What do you tell students who are still hesitant to get vaccinated?
The decision whether to vaccinate is always an individual weighing of benefits and risks.
Overall, vaccination reactions are rare regardless of the type of vaccine, i.e. mRNA or vector vaccine, and the protective effect of the vaccination is significantly better than, for example, with the flu vaccination.
COVID-19 does not only affect the elderly and the previously ill. At the University Hospital, we have also cared for young people with severe courses and intensive care unit stays. In addition to these severe courses of the disease, the long COVID syndrome with symptoms lasting for months such as concentration disorders, fatigue and reduced physical performance is a not uncommon complication of the disease that also affects young adults.
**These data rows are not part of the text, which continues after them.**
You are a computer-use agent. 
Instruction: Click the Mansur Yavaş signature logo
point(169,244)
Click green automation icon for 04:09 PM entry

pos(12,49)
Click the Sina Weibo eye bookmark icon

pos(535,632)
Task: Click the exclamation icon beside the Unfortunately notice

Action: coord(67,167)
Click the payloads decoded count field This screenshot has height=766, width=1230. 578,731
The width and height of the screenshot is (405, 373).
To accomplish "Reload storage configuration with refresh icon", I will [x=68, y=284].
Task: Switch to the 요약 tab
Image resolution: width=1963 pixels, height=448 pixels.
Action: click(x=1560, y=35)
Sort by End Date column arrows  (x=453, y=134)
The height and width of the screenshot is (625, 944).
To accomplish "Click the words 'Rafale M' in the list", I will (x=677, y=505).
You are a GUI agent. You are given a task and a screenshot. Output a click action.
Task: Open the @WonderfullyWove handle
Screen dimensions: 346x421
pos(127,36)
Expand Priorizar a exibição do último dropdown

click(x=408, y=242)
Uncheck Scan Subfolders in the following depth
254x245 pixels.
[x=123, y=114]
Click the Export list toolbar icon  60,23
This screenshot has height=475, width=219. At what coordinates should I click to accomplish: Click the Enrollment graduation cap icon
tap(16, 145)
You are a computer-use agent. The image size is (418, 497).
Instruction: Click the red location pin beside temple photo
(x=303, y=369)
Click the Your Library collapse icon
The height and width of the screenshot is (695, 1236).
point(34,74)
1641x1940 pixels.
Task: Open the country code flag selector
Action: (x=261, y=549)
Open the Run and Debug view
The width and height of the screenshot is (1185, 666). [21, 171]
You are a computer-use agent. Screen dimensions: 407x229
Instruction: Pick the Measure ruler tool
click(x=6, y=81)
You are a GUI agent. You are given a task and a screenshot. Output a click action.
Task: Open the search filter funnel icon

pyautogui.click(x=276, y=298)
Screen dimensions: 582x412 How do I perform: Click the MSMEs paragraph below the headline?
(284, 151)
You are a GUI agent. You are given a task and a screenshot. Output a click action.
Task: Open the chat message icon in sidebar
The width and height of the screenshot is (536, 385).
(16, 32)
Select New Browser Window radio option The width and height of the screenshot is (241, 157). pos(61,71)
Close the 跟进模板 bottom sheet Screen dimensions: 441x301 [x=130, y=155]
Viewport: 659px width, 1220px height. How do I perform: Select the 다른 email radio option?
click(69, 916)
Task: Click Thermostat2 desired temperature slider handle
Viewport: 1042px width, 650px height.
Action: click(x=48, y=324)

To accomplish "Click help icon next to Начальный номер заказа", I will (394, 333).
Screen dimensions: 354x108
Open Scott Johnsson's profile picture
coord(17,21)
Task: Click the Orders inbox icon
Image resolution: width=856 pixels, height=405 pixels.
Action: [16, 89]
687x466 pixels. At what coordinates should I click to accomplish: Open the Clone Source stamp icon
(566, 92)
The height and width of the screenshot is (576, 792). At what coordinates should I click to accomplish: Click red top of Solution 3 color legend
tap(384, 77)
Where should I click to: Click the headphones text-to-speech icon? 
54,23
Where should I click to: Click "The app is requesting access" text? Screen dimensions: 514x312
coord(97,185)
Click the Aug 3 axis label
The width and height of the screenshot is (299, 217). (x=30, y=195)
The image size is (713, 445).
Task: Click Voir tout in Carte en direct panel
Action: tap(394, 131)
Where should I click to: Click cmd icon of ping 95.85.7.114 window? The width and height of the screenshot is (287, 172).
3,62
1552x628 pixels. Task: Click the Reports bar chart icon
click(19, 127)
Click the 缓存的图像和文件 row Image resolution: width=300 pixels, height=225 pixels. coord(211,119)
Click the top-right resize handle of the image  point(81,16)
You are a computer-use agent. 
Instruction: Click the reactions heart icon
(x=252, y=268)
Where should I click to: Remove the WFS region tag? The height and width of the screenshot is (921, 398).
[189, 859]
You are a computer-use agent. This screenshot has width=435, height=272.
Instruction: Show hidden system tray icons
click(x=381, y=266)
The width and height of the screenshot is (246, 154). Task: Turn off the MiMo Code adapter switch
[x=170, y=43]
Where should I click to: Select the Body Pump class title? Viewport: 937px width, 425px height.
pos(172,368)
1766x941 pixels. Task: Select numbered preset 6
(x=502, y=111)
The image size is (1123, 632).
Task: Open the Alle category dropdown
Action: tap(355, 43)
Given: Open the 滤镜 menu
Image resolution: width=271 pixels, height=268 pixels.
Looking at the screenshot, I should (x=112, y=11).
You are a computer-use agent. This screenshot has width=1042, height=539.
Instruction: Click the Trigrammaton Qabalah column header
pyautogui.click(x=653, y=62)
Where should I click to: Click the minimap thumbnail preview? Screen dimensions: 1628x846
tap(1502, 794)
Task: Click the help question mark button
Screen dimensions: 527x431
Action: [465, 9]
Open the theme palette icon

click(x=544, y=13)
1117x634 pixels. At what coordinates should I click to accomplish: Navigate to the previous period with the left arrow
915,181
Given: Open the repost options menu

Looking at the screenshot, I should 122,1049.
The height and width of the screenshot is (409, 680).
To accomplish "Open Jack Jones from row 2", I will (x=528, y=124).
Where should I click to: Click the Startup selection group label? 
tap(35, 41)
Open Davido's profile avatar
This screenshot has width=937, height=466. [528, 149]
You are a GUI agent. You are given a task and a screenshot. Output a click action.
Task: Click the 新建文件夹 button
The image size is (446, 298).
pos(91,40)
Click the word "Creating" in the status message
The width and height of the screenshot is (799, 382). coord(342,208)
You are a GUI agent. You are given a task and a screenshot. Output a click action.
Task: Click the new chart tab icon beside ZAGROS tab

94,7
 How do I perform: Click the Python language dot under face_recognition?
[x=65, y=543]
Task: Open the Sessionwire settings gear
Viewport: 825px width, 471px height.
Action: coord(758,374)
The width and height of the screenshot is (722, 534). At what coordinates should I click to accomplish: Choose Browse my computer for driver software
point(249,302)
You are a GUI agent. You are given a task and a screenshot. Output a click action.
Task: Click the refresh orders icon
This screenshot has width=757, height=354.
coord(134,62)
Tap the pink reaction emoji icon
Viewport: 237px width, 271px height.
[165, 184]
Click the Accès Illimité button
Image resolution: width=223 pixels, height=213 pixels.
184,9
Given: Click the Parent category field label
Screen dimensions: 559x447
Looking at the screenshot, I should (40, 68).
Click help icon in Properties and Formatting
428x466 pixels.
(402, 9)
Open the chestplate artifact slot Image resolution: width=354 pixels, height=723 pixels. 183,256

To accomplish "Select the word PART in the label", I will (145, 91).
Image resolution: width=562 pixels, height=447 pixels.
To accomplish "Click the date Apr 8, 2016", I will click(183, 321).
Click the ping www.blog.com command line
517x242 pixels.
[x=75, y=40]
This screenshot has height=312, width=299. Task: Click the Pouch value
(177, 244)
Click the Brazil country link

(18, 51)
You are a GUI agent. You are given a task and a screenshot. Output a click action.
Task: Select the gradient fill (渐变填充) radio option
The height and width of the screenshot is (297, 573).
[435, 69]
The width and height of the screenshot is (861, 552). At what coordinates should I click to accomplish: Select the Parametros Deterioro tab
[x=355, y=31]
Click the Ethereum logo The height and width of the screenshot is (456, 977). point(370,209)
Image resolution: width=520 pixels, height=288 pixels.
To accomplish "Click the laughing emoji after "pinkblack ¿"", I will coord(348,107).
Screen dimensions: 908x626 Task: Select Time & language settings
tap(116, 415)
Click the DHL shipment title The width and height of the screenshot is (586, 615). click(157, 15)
And last but not least, vaccinated people have a significantly lower risk of infecting others and therefore also enjoy privileges in social life or when travelling.
To sum up, in my view there are thus more reasons in favour of vaccination than against it.
What vaccination offers does the Occupational Health Service make to the different groups of people at the university and hospital?
At the beginning of the year, we could only vaccinate after prioritisation by the Robert Koch Institute. First the clinic staff on the COVID wards and in emergency medicine, later all areas with patient care and critical infrastructure. Again and again, we also struggled with the delivery problems of the vaccine manufacturers. Added to this were the sinus vein thromboses that occurred with the vector vaccines and the associated different recommendations for the age groups. For this reason, we have sometimes supervised and vaccinated all vaccination schemes in parallel – i.e. homologous vaccinations with mRNA and vector vaccinations as well as the heterologous vaccination scheme with the first vaccination vector-based and the second vaccination mRNA-based.
With the abolition of prioritisation, company doctors were allowed to vaccinate all groups of people from June onwards, and so employees of Friedrich Schiller University and soon also students could be vaccinated. Currently, vaccine is readily available and we can offer vaccination to all employees and students who have not yet been vaccinated.
Are there really good reasons NOT to get vaccinated?
There are only a few good reasons not to get vaccinated. These are determined on the one hand by the approval of the vaccines and on the other hand by individual pre-existing conditions.
Currently, the vaccines have no approval for pregnant women in the first twelve weeks and for children under twelve years of age.
Apart from acute high-fever infections, there are hardly any contraindications for vaccination. In the case of acute or chronic illnesses, however, the benefits and risks should be weighed up with the attending specialist in an individual consultation.
What do you expect for autumn/winter?
This is an interesting but difficult question to answer. Already in the last few days we are seeing a clear increase in the number of cases in Germany, which is due to the delta variant and the travelers returning, among other things. We already had a similar development last year after the holiday/holiday season in summer. In addition, there is always an increase in colds in the autumn and winter months.
However, I hope that with continued good vaccination readiness and, above all, protection of vulnerable groups, the number of cases will rise again, but that severe courses with hospitalisation will remain rare.
Will Corona remain an ongoing issue for the occupational health service?
I believe that Corona will remain an issue because the virus will not disappear. Third vaccination is already being discussed and I expect that in the future we will have booster vaccinations in a similar way to influenza.
The interview was held on 20 August 2021.